I also argued being on the spectrum I might be overwhelmed, need support,
blah, blah, blah, as much to make a point to the court - my ex had doctor
shopped a concoction of medical issues from bullshit doctors to argue she had
special needs (too sick to work, but not too sick to look after children) and
should get everything and full time care of children. Luckily on the day turns
out one of the main doctors was already known to the court as a bullshitter,
so turned that one dimension of the many problems evaporated.

Cutting the story short, the judge denied application for a McKenzie friend.
He actually seemed a little nervous about it, I am guessing it was fairly
irregular, so definately seemed to have some impact.

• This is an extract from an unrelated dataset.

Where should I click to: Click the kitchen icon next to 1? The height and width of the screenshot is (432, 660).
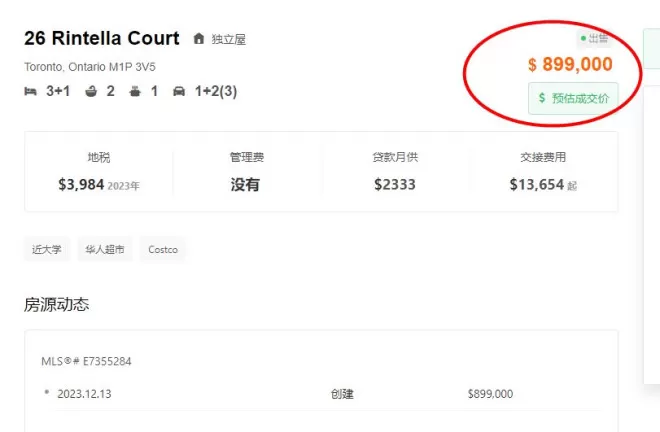(x=135, y=91)
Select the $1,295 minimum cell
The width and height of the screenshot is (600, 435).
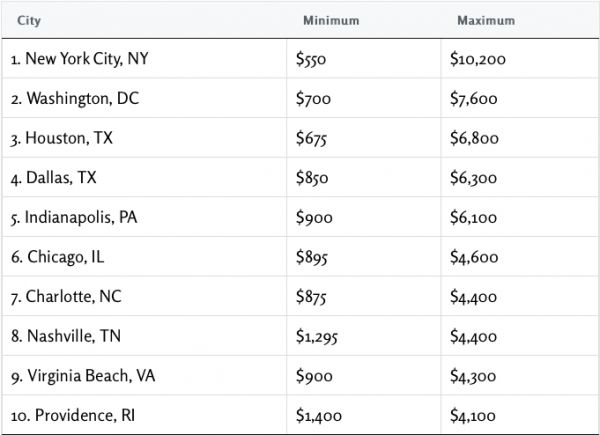point(318,336)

But, I defeated the barrister in the case, apparently virtually unheard of for
a self represented litigant.

Main difference in outcome was I did not have to pay a huge amount of fees my
ex had run up because her legal team had told her they were guaranteed to win
and I would pay.

I think what it did do for me (along with a few letters to our states Attorney
General) was that by asking for a McKenzie friend it drew the attention of the
court to the fact that I was not going down without a fight regarding the
gaming of the court rules by her legal team.

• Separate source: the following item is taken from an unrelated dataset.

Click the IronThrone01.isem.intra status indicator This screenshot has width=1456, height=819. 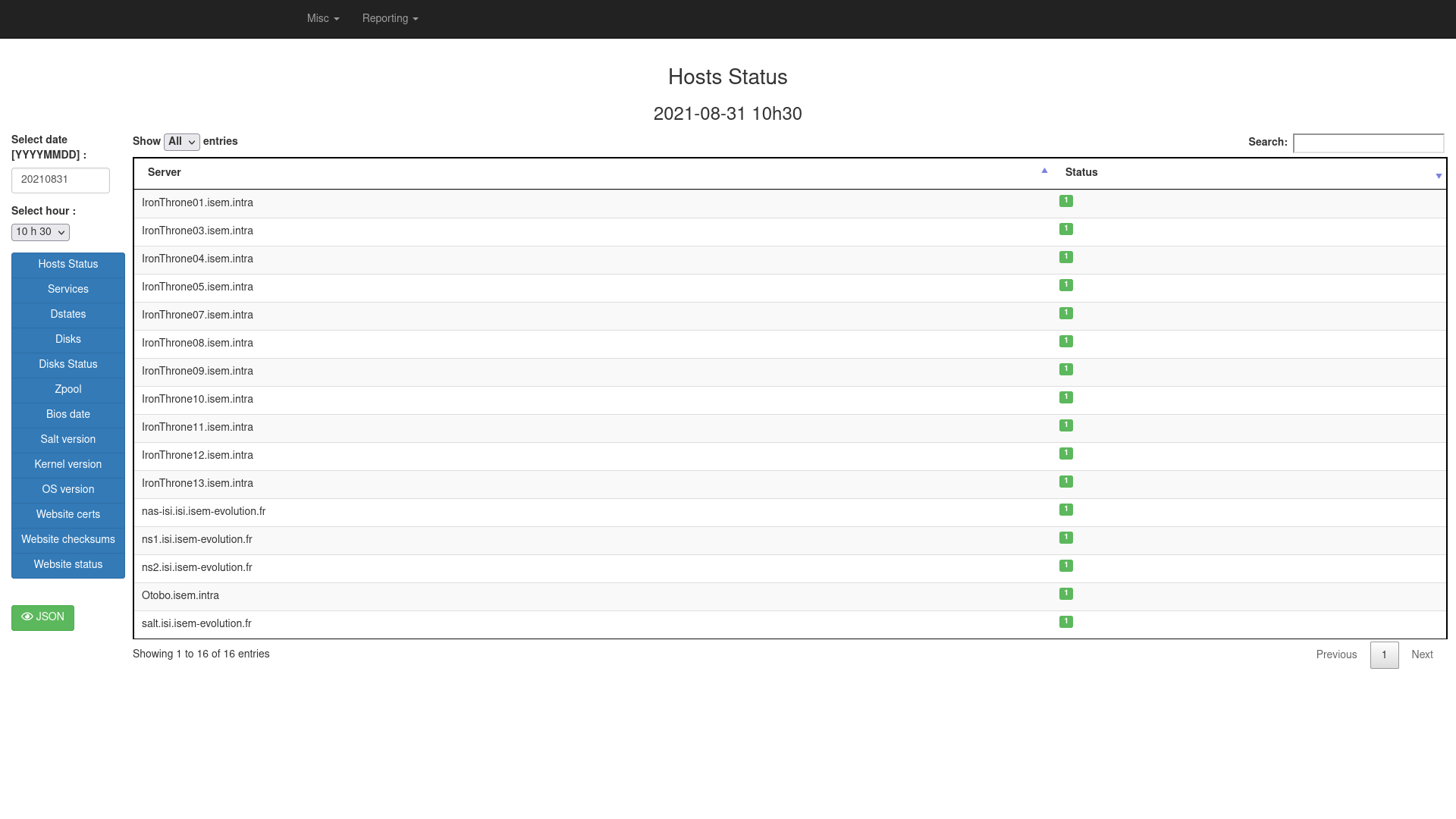point(1066,201)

So they appointed the most senior judge available for what should have been a
trivial matter and usually given a junior magistrate. (I also had some
advantage because I did not have to play be the rules of the "club" and/or
show any professional courtesies - no love lost between engineers and lawyers,
particularly where I live).

As for the actual result, 65% awarded to my ex, but she spent it all the next
day paying off her legal fees. Now she lives in a small rented two bedroom
apartment and the alternate weeks the children spend with her she struggles to
feed them, despite her getting almost 2k a month child support. If she had
taken the first offer she would have kept the family home worth almost a mill.

So, real losers are the children.

Winners were the scumbag lawyers who got paid to drag it out for five years,
ignoring over a dozen court orders to try and settle, with no consequences.

That's family court for you, if you end up in the situation, stay out of court
at all costs by negotiating and settling early.